End clap for wine ice cream “made in Valais”

Fendant, Syrah, Williamine or abricotine ice creams did not survive the high production costs, the tough market competition and the Covid. The Valais company Iscream has shut down.

The Iscream website has left the web and no longer means to taste alcoholic Valais ice cream. “The bankruptcy of the company was pronounced at the end of July”, explained Friday to Keystone-ATS Gaëtan Brigante, at the origin of the creation of the products with two other partners.

The three Valaisans were unable to overcome all the pitfalls linked to this type of trade. ‘We didn’t have any skills in agri-food, logistics or sales in particular. We each had a side job and worked with subcontractors. When we finally managed to solve one problem, another one arose’.

Gaëtan Brigante remembers, for example, how batches of ice cream with “a minor labeling non-compliance” might not be marketed. He also recounts ‘the coup de grace’, in the spring of 2022, when one of the recipes containing too much sugar was declared non-compliant during a quality control: ‘We had to destroy four tonnes of ice cream. A net loss of some 30,000 francs, a significant sum for our young company.

From rocket to calippo

The story had however started well, with first of all an artisanal production, between carnotzet and cuisine. In 2013, Fendant ice creams seduce during a festival in Sierre, even if they tend to run down the fingers of tasters.

In 2014, the partners collaborated with two Bachelor students from the University of Agricultural, Forestry and Food Sciences in Zollikofen (BE) to concoct a recipe and a more convincing texture in the mouth. The rocket format becomes calippo-type and the range expands with williamine and abricotine ice creams which are a hit on social networks.

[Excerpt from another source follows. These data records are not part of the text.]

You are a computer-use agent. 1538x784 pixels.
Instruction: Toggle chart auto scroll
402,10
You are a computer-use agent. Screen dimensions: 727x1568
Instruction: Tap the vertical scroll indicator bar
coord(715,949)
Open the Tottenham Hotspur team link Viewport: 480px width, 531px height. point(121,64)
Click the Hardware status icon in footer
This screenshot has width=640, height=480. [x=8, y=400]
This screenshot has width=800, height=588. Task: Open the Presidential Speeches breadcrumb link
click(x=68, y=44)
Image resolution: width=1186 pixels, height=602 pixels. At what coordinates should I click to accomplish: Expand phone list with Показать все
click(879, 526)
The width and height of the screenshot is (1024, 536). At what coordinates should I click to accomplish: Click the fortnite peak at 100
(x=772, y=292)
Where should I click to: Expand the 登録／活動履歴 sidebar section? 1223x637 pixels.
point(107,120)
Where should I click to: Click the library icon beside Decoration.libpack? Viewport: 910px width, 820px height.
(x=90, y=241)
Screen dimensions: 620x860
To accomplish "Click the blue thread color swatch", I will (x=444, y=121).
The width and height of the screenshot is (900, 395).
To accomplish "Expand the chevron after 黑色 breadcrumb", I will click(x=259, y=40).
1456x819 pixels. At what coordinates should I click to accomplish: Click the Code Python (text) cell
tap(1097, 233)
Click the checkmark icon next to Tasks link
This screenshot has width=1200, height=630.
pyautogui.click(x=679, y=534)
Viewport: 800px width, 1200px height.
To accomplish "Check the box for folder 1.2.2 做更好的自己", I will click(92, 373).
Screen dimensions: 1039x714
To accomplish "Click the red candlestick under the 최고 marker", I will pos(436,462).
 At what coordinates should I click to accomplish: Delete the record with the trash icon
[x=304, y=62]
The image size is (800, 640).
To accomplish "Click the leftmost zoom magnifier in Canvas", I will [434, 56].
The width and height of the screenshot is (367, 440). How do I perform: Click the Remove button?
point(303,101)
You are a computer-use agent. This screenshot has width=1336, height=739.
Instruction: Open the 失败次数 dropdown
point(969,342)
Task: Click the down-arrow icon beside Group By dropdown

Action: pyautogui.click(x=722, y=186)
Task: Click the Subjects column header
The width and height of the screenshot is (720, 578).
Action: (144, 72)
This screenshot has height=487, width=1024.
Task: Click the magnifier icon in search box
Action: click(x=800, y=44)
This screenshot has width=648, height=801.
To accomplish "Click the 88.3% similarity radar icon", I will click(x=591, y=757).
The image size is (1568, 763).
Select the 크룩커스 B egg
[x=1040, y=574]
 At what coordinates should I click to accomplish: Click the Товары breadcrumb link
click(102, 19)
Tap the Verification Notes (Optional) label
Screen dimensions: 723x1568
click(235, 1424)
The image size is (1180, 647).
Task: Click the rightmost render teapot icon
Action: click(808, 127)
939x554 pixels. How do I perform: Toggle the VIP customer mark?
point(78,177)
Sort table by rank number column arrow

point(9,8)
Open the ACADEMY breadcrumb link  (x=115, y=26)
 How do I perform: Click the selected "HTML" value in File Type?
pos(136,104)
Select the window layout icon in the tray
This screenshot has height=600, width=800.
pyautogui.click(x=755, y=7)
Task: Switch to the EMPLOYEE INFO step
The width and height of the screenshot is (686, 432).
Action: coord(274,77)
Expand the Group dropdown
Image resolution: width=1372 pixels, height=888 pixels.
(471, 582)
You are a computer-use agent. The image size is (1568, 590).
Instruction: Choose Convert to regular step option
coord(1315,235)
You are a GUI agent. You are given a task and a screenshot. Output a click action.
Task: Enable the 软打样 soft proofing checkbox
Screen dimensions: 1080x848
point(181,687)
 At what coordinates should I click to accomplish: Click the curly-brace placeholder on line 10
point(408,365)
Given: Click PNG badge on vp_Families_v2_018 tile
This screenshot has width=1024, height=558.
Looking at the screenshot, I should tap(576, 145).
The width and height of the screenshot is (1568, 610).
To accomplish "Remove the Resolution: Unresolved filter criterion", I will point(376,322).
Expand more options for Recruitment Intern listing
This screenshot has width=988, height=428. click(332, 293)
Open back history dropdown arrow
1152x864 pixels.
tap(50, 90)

Manor plays the game in 2015, then gives up, sales not being there. Coop remains faithful, but deliveries are not always forthcoming, Iscream having to face in particular the defection of its German-speaking producer, ‘with whom relations have never been easy’.

Stabilizers required

Aware that with alcohol-only ice creams, they are depriving themselves of a large share of the market, the three Valaisans create an apricot ice cream and a raspberry-rhubarb ice cream which will be sold by Migros Valais. ‘They will be in the top 20 of sales in 2016’, recalls Pierre Carroz.

But Iscream has to give up when the distributor asks him to add stabilizers to prevent unsightly ice crystals from forming on the products. ‘It involved a new recipe, tests and additional costs that were impossible to bear,’ explains Gaëtan Brigante.

fierce competition

With an ‘atypical, local, ultra-niche product, with studied packaging, we straddled the artisanal and industrial models and we were a little lost between two commercial realities’, notes Pierre Carroz. The management of the conservation of products and that of stocks is proving to be ‘a very complicated and costly challenge’.

Ice creams have also not withstood the fierce competition of this market where giants like Nestlé and Unilever are roaring. Nor have they withstood two years of pandemic and as many canceled events ‘which were the heart of our business’.

‘Our HEC to all’

After six products launched mainly on the cantonal market, the company is financially at the end of its possibilities and its margins are very low. She can no longer wait for help from the canton, which has already granted her a start-up fund.

Pierre Carroz is the first to throw in the towel in 2019. ‘We were convinced by the concept and the products we wanted to develop, but we weren’t strong enough. With our savings and the start-up fund, we had 150,000 francs. We would have needed 1.5 million, ten times more, ‘said Gaëtan Brigante.

‘We learned a lot from this whole adventure,’ smiles Pierre Carroz. ‘She was our HEC at all’.